* About this task *
Check each line of the data for "Albany" and select those that have it.

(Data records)
·····
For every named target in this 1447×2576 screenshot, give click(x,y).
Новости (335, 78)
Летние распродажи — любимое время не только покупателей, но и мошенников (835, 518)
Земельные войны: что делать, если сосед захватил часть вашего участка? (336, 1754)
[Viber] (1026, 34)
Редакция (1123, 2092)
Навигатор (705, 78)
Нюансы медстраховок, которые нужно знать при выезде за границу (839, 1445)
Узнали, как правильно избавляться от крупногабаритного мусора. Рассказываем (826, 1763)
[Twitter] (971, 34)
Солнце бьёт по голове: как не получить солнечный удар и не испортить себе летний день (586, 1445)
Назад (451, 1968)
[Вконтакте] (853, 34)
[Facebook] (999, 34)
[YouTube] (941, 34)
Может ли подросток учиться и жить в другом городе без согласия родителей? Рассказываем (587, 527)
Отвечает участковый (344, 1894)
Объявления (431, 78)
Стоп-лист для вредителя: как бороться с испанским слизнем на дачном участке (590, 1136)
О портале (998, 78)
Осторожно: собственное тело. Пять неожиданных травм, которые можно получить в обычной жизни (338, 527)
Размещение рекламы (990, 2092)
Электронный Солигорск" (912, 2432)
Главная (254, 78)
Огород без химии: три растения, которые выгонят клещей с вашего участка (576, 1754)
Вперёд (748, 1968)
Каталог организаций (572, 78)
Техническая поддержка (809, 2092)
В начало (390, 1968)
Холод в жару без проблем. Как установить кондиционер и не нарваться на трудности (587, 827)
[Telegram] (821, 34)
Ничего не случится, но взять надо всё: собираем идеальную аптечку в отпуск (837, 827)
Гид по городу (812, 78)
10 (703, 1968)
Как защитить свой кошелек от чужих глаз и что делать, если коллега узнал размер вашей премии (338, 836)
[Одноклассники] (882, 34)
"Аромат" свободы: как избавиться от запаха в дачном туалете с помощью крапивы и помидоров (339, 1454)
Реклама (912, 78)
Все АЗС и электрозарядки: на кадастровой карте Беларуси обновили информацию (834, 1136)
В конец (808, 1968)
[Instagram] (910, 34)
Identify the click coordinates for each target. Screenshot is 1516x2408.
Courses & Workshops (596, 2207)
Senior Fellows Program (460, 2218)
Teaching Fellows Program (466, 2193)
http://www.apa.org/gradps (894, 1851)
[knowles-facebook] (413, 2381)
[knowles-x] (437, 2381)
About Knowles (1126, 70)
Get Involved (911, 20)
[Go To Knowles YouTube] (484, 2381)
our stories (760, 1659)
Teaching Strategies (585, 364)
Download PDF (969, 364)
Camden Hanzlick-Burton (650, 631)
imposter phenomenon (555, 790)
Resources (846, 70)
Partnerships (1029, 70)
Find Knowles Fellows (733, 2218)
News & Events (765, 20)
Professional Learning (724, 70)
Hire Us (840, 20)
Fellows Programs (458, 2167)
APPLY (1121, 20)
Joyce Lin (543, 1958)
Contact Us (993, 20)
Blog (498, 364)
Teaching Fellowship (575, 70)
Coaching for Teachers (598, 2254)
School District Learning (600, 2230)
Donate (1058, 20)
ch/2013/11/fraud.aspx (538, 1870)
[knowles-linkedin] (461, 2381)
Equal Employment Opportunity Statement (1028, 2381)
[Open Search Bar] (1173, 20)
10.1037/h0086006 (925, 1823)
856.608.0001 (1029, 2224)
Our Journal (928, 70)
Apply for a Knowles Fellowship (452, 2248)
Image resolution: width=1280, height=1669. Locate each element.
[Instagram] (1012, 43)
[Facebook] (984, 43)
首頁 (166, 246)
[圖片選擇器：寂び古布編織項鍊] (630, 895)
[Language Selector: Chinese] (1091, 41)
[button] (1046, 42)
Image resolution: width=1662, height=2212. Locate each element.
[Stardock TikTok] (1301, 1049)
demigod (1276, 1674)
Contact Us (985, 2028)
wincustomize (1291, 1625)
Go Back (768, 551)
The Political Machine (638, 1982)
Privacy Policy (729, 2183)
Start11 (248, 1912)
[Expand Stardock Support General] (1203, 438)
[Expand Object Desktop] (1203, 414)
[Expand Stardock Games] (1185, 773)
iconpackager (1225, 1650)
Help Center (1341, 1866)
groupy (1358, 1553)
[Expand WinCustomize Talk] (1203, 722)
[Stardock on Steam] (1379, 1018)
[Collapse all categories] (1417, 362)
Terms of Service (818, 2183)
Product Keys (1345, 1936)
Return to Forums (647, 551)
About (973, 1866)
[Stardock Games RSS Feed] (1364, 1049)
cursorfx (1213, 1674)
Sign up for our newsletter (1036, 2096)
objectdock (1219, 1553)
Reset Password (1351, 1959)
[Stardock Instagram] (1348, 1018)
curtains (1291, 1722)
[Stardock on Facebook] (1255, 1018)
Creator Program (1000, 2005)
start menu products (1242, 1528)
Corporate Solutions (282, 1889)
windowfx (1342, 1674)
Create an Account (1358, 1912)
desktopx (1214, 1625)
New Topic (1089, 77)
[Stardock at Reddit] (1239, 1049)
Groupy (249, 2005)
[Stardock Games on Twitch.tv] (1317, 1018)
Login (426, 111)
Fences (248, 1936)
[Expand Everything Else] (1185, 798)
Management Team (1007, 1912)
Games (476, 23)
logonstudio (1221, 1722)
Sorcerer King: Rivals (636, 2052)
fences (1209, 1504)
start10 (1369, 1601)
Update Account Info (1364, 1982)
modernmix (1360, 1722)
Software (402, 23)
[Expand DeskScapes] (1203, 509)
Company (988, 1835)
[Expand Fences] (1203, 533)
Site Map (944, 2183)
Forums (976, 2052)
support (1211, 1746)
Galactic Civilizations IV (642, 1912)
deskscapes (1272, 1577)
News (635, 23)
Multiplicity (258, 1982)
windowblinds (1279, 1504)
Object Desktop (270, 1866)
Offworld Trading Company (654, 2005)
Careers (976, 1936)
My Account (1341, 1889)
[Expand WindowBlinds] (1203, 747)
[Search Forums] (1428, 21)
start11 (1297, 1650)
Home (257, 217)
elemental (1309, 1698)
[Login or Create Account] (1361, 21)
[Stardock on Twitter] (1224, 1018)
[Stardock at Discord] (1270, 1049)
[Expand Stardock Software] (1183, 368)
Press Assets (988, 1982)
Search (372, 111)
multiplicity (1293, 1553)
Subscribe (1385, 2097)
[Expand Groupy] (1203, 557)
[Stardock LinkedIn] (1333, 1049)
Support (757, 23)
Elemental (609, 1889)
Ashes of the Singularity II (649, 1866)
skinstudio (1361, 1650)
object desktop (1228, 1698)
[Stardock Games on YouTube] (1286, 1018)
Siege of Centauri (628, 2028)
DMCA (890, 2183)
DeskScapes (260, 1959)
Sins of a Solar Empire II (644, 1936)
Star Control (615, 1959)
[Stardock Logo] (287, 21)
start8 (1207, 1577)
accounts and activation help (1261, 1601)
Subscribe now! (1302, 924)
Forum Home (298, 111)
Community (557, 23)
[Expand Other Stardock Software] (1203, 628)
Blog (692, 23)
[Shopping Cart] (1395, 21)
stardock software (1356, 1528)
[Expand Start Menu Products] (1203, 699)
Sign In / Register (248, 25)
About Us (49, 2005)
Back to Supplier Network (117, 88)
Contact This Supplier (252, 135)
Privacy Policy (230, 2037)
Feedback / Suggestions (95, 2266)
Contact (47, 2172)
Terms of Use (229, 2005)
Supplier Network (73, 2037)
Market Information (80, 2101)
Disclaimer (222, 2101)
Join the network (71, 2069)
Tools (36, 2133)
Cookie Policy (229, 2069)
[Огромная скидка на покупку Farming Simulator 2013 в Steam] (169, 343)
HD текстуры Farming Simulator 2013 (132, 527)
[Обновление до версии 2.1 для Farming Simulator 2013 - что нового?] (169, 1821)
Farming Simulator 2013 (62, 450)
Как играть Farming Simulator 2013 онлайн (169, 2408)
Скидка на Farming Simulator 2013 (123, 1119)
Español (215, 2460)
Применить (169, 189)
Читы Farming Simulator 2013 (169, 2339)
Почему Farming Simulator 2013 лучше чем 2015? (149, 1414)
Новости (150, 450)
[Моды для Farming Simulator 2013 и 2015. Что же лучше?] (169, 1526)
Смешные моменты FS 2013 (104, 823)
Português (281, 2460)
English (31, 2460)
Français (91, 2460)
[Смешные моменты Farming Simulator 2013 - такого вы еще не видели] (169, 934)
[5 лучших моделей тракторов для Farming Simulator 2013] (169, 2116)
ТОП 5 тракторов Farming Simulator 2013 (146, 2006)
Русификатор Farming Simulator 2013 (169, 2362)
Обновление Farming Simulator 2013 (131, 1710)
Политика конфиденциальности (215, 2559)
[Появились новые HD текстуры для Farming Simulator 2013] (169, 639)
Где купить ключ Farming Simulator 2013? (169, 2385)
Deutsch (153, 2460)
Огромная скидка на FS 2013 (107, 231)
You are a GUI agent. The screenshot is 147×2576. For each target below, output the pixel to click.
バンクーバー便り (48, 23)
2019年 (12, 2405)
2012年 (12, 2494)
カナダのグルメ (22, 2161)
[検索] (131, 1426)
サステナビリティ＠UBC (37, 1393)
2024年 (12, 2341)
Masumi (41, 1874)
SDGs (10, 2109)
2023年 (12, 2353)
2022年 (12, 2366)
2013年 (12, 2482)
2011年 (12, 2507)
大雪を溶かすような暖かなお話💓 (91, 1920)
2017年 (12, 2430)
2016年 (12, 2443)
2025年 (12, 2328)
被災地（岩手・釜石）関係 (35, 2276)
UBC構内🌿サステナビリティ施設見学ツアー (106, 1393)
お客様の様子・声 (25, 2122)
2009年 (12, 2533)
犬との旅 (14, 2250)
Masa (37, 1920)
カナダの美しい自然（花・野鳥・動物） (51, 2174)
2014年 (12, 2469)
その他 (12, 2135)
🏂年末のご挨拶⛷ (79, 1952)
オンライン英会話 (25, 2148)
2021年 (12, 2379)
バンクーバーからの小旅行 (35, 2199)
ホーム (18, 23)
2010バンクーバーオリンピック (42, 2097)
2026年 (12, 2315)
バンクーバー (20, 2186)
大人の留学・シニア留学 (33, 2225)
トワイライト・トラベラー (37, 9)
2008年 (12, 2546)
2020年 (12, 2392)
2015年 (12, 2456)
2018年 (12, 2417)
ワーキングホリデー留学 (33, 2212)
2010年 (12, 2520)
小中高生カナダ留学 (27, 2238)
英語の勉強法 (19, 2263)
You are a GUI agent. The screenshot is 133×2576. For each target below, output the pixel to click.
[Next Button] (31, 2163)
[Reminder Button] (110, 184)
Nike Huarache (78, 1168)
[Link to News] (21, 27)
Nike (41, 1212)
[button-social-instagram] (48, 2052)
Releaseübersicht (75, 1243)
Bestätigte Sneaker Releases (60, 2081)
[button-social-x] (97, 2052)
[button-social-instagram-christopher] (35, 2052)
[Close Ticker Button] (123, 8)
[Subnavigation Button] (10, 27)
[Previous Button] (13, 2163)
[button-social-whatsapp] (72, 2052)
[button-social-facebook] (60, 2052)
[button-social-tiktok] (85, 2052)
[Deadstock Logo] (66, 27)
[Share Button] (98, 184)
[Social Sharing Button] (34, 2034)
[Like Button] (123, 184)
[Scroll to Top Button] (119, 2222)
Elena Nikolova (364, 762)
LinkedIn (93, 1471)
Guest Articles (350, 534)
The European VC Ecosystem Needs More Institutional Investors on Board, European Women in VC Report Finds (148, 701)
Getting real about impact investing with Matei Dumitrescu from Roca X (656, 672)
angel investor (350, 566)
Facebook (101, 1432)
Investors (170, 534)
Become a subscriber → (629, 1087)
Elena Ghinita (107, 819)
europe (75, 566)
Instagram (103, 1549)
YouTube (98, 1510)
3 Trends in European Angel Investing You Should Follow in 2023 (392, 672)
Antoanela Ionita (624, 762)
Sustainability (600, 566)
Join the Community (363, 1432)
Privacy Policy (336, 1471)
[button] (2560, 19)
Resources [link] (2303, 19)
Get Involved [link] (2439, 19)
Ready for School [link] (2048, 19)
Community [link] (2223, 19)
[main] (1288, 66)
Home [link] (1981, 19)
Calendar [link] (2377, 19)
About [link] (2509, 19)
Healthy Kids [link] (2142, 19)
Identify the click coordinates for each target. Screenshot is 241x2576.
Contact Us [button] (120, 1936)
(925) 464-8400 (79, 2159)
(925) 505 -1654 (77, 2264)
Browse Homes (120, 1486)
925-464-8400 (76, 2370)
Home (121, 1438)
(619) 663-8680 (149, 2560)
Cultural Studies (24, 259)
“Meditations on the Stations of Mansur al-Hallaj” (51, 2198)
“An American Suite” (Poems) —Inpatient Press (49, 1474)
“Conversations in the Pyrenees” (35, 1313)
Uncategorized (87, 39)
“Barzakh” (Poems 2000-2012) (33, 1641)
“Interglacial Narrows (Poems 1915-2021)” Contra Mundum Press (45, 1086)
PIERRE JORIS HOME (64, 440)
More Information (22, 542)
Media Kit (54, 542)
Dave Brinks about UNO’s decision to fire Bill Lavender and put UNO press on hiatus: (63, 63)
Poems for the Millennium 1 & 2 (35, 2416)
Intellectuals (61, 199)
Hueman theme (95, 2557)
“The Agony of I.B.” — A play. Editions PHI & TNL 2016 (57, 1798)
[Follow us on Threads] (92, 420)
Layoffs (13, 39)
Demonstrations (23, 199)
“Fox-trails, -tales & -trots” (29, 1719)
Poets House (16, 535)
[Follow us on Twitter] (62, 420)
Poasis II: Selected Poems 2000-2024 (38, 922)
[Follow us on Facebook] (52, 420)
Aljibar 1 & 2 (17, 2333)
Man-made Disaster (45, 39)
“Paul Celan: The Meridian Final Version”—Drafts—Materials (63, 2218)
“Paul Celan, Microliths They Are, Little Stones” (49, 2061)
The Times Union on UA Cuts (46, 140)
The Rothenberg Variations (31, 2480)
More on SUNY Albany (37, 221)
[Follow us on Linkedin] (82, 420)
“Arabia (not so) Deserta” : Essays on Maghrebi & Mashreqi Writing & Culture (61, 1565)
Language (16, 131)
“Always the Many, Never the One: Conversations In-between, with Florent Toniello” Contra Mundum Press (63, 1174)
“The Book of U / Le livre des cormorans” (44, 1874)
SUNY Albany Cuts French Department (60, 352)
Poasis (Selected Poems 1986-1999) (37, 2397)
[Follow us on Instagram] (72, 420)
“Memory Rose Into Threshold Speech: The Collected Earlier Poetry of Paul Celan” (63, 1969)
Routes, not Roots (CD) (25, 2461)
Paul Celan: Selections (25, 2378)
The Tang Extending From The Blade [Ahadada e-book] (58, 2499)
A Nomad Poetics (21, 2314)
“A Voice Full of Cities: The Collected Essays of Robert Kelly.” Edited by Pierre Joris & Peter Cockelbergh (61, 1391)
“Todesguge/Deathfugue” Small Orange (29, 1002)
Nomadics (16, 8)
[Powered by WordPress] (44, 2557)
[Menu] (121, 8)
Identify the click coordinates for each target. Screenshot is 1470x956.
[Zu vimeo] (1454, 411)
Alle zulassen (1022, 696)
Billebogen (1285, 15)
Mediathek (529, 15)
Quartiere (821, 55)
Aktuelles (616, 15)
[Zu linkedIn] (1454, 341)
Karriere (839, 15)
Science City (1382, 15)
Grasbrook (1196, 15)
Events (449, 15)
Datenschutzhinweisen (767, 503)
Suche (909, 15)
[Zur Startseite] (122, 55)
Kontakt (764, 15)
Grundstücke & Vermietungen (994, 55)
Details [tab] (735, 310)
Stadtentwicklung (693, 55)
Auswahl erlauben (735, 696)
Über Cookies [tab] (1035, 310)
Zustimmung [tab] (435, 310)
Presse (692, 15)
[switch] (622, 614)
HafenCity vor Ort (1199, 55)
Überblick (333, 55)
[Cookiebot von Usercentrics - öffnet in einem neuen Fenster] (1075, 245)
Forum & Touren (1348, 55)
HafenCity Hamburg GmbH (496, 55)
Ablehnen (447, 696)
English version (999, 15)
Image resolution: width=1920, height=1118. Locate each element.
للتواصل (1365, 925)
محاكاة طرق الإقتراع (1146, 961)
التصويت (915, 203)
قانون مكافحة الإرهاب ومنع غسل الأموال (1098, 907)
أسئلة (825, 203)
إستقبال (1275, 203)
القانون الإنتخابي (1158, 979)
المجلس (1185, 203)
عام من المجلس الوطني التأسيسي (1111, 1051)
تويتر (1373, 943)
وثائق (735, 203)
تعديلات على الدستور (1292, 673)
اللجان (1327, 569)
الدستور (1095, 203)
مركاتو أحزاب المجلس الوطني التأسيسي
·····
* Answer *
More on SUNY Albany (37, 221)
SUNY Albany Cuts French Department (60, 352)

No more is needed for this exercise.